Moldávia nomeia investidor Vasile Tofan como premiê com meta de adesão à UE até 2028
Após demissão inesperada do antecessor, novo primeiro-ministro promete restaurar confiança e acelerar integração europeia em meio a escândalos de corrupção.
A presidente da Moldávia, Maia Sandu, nomeou no sábado o empresário e investidor Vasile Tofan como candidato a primeiro-ministro, depois da demissão surpresa de Alexandru Munteanu a 3 de julho. Tofan, de 44 anos, afirmou em conferência de imprensa que a sua principal meta é assinar o acordo de adesão à União Europeia até ao final de 2028, um objetivo que classificou como “ambicioso mas realista”. O novo chefe de governo terá agora 15 dias para apresentar ao Parlamento a composição do executivo e o seu programa, devendo obter um voto de confiança da maioria controlada pelo Partido da Ação e Solidariedade (PAS), força política de Sandu.
Na perspetiva de Chisinau, a escolha de Tofan procura responder a uma crise de confiança agravada por sucessivos escândalos. O antecessor Munteanu deixou o cargo alegando não poder continuar “de acordo com as suas convicções”, num momento em que investigações jornalísticas expunham a contratação de familiares da presidente para cargos públicos e a utilização de diplomas falsos por responsáveis da aviação civil. A oposição moldava sustenta que a demissão está diretamente ligada a essas revelações, enquanto Sandu negou envolvimento e agradeceu a Munteanu pelas “reformas difíceis mas necessárias”. Tofan, por seu lado, anunciou três prioridades: restaurar a confiança dos cidadãos, reativar o otimismo empresarial e construir uma equipa profissional para acelerar a integração europeia.

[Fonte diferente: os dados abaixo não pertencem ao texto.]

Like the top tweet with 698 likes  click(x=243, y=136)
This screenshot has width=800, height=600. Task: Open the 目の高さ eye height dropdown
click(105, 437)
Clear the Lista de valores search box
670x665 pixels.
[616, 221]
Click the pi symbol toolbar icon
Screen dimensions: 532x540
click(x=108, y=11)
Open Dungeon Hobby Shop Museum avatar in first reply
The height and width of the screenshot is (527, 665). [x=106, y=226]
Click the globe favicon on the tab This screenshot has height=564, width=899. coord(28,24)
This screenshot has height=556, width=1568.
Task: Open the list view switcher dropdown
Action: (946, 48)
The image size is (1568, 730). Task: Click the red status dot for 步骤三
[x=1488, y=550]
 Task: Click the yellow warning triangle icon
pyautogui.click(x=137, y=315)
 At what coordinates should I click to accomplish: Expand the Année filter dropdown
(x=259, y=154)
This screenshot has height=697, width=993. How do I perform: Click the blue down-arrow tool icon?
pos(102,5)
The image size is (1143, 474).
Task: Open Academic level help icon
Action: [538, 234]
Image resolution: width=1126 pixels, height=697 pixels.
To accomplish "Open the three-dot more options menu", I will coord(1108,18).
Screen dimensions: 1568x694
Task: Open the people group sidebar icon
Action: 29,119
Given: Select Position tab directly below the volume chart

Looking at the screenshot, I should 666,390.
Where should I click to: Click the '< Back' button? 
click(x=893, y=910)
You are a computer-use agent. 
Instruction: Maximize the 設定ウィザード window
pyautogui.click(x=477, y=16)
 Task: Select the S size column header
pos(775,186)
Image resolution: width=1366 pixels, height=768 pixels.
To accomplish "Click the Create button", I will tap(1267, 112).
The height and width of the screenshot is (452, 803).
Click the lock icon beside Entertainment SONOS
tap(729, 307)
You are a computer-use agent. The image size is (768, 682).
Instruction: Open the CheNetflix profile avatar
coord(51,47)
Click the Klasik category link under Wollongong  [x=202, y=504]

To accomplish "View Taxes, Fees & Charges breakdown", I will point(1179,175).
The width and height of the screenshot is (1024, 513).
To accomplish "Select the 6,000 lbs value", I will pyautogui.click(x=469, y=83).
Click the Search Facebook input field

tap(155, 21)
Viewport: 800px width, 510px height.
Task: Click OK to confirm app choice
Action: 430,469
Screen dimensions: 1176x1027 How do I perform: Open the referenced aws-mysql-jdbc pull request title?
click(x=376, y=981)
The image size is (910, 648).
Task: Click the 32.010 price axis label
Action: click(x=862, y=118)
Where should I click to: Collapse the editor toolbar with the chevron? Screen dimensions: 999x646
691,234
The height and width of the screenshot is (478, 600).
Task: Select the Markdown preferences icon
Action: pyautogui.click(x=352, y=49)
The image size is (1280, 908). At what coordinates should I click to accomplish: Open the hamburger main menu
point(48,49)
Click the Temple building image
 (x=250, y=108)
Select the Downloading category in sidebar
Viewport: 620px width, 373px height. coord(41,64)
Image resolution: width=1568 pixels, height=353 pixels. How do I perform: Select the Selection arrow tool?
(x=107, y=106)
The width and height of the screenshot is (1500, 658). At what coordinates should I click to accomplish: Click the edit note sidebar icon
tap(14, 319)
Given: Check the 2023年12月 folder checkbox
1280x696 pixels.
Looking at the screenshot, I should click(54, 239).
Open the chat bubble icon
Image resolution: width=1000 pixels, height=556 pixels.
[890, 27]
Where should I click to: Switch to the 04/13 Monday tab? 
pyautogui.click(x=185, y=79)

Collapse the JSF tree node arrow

Tofan é sócio sénior do fundo Horizon Capital, que gere ativos superiores a 1,6 mil milhões de dólares e tem forte presença na Ucrânia e na Moldávia. Em 2025, fundou o movimento cívico “Europa 2028”, que reúne empresários em torno da meta de adesão à UE. A imprensa russa sublinha que o novo premiê residia em Kiev e que o seu fundo investiu mais de 700 milhões de dólares em projetos ucranianos, o que, na leitura de Moscovo, reforça o alinhamento de Chisinau com o Ocidente. Diplomatas europeus, contudo, recordam que a chefe da diplomacia da UE, Kaja Kallas, indicou em novembro de 2025 que a Moldávia, a Ucrânia, a Albânia e o Montenegro poderão concluir o processo de adesão até 2030, e que não existem atalhos para o clube comunitário.
A Moldávia, país encravado entre a Ucrânia e a Roménia, com uma maioria de língua romena e uma significativa minoria russófona, tem oscilado historicamente entre a esfera de influência europeia e a russa. Em outubro de 2024, um referendo constitucional sobre a adesão à UE coincidiu com as eleições presidenciais, nas quais Sandu foi reeleita com o apoio de Tofan. As negociações formais de adesão foram abertas em junho de 2024, mas o primeiro e mais exigente capítulo — que abrange o Estado de direito, a reforma judicial e o controlo financeiro — só será encerrado no final do processo. Observadores em Bruxelas notam que o novo governo terá de cumprir até agosto um conjunto de compromissos com a UE, enquanto a oposição interna e a desconfiança popular testam a margem de manobra do executivo. O voto parlamentar de investidura deverá ocorrer nas próximas semanas, sem obstáculos de monta dada a maioria do PAS.
| Imprensa russa e CEI | −0.30 | critical |
|---|---|---|
| Imprensa europeia continental | −0.20 | neutral |
| Imprensa do Sudeste Asiático | 0.00 | neutral |
A Rússia projeta a nomeação de Tofan como uma interferência ucraniana, enfatizando sua residência e os investimentos da Horizon Capital na Ucrânia.
Ao destacar repetidamente a residência ucraniana de Tofan e os 700 milhões de dólares investidos na Ucrânia, insinua-se uma falta de independência e influência estrangeira sobre o novo governo moldavo.
O escândalo de corrupção que levou à renúncia do primeiro-ministro anterior é omitido, o que teria mostrado problemas internos do governo.
A Europa universaliza a crise política da Moldávia como um problema de corrupção, ligando a renúncia a um escândalo familiar.
Ao incluir o detalhe do escândalo de corrupção envolvendo a prima da presidente, a cobertura sugere que a nomeação de Tofan é uma reação a uma crise de confiança, não apenas uma escolha técnica.
O sudeste asiático relata a notícia de forma imparcial, sem tomar partido.
Ao limitar-se aos fatos básicos e declarações oficiais, a cobertura evita qualquer interpretação ou julgamento.